• _Task requirements_:
**a.** In the security proof sketch, what set is \(w_i^2\) said to belong to?
**b.** Carry on the security proof sketch from its final sentence.

• _Excerpt to read_:
•••••

Security. We sketch the proof here:

• Completeness: As long as there exists a \(j\in \{1,2\}\) such that \(x+w_j^i \in \{\ell ,\ldots ,2\ell \}\), for every i, it is clear that V will accept. In order to see why this holds, observe that by the way \(w_i^1\) and \(w_i^2\) are chosen we have \(w_i^1\in \{\ell ,\ldots ,2\ell \}\) and \(w_i^2\in \{0,\ldots ,\ell \}\).

  There are two cases. If \(x+w_i^1< 2\ell \) then since \(x+w_i^1\ge w_i^1\ge \ell \) we have \(x+w_i^1\in \{\ell ,\ldots ,2\ell \}\). In contrast, if \(x+w_i^1 \ge 2\ell \), then \(w_i^2 = w_i^1 - \ell \ge \ell \). Since \(x+w_i^2 \le 2\ell \) (since both \(0\le x \le \ell \) and \(0\le w_i^2 \le \ell \)), it follows that \(x+w_i^2\in \{\ell ,\ldots ,2\ell \}\), as required.

•••••

• _Recorded information_:
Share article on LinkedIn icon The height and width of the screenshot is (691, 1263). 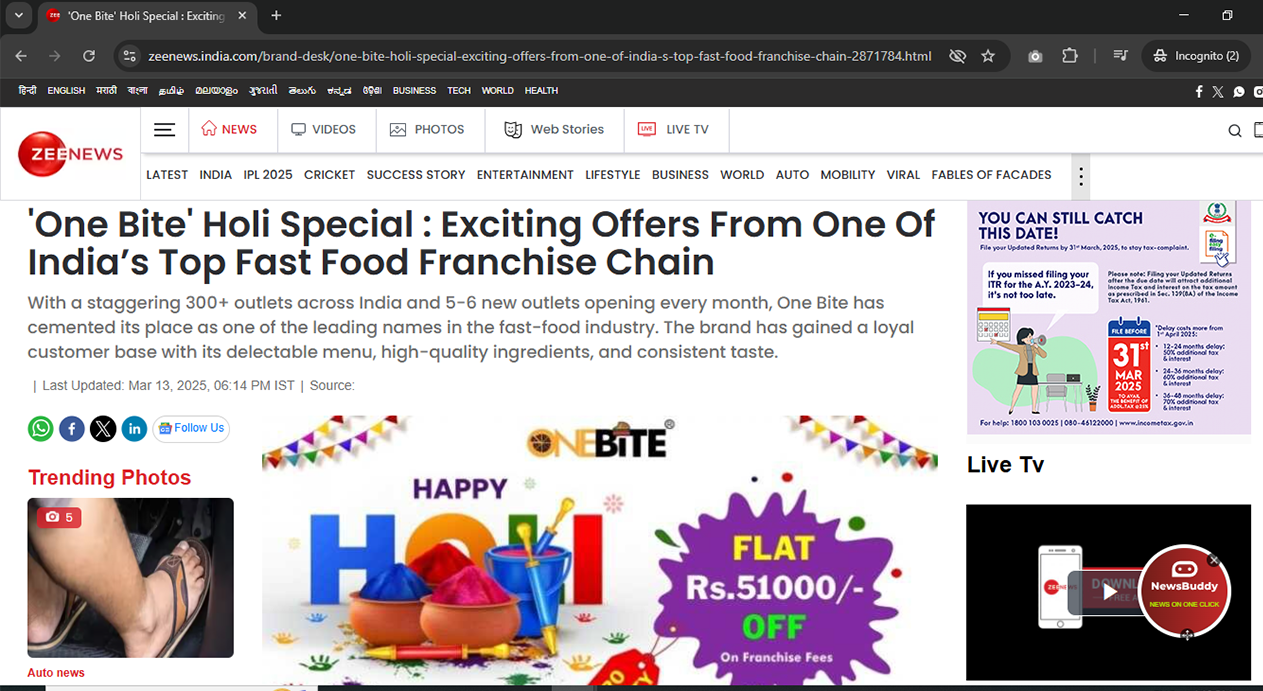pyautogui.click(x=134, y=429)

•••••

• _Expected outputs_:
**a.** \(w_i^2\in \{0,\ldots ,\ell \}\)

**b.**
• Soundness: Let \(c=\mathsf{Enc}_{pk}(x)\) and assume that \(x\notin {\mathbb {Z}}_q\) and so in particular \(x \ge q\) (note that if x is negative then modulo q this is the same as \(x\ge q\)). We need to prove that V accepts with probability at most \(2^{-t}\). Let \(P^*\) be the cheating prover. We show that if \(P^*\) can provide an accepting answer for both \(e_i=0\) and \(e_i=1\) for the ith ciphertext, then \(x\in {\mathbb {Z}}_q\). This suffices since it implies that \(P^*\) can answer at most one of the \(e_i\) queries for each i, and thus the probability that it answers all is at most \(2^{-t}\).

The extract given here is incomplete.